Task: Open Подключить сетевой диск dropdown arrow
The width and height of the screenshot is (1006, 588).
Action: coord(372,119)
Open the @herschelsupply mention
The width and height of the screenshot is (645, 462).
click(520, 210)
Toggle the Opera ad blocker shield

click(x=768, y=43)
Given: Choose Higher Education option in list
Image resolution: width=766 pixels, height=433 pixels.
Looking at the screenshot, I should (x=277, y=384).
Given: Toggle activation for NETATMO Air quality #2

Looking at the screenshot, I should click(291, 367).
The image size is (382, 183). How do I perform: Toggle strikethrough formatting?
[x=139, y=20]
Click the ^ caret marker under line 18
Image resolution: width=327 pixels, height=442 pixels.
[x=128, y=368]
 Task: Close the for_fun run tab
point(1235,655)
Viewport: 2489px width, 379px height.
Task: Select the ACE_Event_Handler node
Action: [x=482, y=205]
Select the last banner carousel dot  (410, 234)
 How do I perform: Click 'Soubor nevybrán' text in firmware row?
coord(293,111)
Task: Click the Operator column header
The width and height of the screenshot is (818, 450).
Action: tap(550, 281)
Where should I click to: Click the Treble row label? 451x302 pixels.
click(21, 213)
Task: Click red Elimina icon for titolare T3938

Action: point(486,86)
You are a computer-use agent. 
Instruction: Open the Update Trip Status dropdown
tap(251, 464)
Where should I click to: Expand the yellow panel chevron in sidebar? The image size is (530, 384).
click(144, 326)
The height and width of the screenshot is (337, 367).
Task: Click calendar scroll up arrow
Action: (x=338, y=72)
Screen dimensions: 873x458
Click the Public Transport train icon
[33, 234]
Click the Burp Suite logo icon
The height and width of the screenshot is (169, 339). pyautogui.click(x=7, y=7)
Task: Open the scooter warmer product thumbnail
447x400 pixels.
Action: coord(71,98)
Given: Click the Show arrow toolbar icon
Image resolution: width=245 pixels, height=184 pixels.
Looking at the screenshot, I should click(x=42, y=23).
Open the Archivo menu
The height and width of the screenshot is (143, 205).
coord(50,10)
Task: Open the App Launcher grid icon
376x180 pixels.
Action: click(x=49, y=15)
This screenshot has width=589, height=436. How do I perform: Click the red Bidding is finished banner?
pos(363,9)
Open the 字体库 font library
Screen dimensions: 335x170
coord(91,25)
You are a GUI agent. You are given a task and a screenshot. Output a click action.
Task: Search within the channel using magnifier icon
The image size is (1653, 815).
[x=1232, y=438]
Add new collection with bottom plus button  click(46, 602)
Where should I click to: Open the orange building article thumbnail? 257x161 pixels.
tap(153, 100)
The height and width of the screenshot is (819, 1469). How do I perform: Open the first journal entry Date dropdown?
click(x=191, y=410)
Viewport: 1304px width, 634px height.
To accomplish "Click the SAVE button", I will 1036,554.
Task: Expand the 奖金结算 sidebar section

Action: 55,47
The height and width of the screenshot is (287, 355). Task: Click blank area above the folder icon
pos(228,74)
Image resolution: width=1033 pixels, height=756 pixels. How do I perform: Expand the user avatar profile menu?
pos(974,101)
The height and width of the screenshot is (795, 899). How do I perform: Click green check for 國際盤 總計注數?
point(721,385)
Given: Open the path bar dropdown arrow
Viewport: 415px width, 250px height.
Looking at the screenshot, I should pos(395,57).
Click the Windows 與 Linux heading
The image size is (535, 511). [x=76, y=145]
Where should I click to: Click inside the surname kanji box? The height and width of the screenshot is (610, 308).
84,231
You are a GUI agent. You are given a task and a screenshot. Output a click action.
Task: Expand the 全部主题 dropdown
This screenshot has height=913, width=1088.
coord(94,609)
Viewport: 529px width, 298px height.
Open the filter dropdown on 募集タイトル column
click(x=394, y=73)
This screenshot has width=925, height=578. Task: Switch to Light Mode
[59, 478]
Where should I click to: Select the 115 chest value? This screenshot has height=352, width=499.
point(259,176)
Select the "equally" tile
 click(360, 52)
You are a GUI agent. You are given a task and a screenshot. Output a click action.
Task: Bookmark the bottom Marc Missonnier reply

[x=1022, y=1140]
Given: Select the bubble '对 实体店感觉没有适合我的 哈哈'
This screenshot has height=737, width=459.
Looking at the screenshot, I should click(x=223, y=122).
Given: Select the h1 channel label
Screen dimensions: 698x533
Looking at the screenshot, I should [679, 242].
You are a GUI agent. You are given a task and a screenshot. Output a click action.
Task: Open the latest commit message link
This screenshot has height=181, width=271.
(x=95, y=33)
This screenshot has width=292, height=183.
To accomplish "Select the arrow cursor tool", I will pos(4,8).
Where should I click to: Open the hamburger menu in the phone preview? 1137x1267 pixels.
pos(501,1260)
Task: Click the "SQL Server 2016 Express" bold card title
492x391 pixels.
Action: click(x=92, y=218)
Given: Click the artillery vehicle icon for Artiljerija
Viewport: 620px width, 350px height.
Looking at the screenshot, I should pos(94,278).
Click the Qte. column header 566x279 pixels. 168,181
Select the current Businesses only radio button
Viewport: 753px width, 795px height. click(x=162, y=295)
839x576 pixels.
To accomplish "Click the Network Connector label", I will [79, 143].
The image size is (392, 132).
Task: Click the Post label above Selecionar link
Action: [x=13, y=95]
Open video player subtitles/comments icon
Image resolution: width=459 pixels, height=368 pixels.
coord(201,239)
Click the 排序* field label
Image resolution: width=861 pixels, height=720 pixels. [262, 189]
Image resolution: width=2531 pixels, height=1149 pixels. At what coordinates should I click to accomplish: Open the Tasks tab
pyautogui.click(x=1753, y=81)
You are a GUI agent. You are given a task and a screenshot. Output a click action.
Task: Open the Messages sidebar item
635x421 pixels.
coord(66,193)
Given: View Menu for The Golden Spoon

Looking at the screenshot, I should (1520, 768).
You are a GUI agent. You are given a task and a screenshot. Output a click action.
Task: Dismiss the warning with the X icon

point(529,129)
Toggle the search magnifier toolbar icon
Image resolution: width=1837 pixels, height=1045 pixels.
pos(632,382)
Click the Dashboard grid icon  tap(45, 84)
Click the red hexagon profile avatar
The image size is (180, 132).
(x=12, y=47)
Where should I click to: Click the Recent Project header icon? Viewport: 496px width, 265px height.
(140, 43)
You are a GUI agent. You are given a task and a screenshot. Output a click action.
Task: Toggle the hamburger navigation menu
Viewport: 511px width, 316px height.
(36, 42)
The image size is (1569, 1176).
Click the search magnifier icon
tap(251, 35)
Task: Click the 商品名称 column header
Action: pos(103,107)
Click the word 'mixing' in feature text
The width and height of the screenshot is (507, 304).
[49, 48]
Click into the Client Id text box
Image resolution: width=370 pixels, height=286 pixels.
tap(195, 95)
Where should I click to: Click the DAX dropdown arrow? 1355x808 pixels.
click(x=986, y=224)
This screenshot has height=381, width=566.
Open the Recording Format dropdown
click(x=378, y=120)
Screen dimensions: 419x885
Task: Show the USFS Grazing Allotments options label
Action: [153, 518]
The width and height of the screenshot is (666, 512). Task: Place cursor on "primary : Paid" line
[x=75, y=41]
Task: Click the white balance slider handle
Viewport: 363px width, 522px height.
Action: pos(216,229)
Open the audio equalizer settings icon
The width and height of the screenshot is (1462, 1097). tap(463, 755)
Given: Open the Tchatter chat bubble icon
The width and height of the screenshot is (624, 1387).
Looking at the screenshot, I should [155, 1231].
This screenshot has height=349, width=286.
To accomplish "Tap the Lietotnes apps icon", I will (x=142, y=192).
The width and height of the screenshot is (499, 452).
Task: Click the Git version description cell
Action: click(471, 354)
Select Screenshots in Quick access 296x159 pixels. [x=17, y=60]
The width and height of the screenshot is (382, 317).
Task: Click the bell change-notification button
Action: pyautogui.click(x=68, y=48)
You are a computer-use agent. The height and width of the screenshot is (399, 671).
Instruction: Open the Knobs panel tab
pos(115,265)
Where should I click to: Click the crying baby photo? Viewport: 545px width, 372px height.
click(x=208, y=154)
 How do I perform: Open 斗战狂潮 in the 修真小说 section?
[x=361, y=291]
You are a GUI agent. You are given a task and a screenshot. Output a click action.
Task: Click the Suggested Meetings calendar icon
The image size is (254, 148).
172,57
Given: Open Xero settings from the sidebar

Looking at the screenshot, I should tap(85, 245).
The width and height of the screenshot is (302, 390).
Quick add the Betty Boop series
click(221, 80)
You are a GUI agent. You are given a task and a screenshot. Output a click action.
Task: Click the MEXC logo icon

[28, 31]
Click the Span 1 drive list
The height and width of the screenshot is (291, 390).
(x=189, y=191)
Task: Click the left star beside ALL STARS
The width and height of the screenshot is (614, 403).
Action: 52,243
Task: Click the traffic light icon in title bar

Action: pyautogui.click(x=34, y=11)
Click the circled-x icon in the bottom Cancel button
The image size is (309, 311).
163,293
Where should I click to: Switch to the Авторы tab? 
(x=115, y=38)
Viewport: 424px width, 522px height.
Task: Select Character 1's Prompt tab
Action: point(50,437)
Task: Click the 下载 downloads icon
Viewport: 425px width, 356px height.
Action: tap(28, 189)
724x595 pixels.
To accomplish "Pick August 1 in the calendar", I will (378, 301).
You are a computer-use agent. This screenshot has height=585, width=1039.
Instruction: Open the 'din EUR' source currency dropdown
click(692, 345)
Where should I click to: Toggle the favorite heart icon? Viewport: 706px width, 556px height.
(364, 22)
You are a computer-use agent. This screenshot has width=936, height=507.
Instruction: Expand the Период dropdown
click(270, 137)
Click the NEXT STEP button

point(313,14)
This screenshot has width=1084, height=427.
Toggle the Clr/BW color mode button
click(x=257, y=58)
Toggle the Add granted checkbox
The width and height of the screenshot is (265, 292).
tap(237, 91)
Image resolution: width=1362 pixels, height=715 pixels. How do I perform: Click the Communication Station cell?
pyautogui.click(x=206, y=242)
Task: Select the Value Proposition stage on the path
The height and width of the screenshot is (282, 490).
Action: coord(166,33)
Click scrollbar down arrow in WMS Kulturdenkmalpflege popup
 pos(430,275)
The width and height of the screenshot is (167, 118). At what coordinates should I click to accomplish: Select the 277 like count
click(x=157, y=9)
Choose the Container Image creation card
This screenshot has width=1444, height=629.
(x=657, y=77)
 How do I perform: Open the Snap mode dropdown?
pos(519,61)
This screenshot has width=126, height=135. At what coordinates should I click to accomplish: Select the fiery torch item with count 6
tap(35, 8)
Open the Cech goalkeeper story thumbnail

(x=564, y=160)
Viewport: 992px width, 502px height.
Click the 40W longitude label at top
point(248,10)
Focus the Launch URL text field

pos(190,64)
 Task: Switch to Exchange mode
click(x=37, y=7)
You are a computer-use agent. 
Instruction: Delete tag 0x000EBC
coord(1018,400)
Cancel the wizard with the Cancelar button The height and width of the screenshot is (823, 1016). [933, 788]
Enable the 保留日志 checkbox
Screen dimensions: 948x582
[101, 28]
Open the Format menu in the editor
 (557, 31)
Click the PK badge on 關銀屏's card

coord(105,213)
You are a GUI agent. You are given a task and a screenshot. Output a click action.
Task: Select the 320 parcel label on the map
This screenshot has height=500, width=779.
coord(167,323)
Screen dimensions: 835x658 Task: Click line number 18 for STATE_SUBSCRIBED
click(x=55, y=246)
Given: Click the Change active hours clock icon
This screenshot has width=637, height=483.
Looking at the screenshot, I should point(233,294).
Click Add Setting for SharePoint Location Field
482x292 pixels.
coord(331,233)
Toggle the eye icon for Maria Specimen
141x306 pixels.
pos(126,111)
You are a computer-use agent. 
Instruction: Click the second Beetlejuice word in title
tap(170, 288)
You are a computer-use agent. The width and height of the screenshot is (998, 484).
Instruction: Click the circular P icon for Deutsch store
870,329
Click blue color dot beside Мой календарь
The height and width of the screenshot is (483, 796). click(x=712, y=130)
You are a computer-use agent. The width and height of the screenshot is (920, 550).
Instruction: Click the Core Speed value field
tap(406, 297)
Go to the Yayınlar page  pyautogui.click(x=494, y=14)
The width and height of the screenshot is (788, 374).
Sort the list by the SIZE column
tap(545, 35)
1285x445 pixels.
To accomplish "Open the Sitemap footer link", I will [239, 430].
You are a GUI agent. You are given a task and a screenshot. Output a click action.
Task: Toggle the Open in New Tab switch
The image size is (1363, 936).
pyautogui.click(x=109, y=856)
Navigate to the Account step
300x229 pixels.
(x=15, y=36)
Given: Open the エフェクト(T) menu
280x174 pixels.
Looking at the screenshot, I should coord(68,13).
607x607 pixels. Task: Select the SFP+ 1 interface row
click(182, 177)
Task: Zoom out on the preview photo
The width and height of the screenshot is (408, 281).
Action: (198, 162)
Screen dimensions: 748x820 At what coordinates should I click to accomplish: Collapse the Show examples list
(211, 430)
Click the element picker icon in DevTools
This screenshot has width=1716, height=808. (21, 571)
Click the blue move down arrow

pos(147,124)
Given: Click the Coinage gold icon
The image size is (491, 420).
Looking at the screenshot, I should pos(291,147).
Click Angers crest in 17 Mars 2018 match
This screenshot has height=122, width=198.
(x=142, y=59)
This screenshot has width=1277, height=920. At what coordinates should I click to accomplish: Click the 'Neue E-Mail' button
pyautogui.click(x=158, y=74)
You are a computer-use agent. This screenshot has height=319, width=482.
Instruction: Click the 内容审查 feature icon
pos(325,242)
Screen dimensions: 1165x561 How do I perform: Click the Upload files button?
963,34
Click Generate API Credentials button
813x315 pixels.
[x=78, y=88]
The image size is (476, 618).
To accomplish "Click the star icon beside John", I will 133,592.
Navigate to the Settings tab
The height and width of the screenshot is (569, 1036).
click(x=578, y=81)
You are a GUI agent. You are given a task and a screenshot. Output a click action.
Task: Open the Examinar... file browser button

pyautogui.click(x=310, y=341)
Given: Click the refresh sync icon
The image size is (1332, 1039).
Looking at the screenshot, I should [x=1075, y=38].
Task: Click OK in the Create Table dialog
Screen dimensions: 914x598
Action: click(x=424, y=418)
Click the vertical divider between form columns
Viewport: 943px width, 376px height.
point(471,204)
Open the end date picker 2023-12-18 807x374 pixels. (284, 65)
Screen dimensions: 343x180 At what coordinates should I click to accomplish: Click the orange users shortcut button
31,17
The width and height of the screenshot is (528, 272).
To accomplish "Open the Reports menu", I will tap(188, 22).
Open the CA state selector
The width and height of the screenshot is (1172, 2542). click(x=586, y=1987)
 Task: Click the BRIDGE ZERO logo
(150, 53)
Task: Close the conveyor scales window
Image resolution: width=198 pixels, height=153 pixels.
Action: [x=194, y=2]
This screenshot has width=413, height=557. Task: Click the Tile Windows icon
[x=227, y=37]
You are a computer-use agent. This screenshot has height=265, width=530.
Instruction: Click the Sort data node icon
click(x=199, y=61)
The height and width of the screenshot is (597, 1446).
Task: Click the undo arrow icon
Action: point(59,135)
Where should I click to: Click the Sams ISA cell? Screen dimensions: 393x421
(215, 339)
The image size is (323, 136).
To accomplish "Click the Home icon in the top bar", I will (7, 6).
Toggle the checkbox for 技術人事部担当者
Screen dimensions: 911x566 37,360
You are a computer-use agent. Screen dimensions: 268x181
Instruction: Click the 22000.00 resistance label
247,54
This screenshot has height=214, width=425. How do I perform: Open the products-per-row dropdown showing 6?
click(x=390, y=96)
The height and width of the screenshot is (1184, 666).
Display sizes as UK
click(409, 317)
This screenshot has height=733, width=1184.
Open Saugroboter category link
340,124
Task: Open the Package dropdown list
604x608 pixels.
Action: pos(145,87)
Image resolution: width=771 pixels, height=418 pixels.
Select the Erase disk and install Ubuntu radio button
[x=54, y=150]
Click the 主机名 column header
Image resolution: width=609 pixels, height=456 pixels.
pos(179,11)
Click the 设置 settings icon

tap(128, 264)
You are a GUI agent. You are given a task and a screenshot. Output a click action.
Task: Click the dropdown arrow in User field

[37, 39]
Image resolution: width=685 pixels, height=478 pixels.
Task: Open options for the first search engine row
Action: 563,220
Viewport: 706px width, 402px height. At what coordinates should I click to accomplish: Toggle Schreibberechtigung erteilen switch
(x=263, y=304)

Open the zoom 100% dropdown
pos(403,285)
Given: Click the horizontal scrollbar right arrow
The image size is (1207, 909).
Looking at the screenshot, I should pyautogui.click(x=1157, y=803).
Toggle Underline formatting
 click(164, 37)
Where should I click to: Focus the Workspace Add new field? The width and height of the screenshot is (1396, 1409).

=====

_Brief_
Starting at the line that has "Where should I click to: Open the hamburger" in the records above, restate word for word every line until the one that has "Given: Click the artillery", and include that one as well.

_The answer_
Where should I click to: Open the hamburger menu in the phone preview? 1137x1267 pixels.
pos(501,1260)
Task: Click the "SQL Server 2016 Express" bold card title
492x391 pixels.
Action: click(x=92, y=218)
Given: Click the artillery vehicle icon for Artiljerija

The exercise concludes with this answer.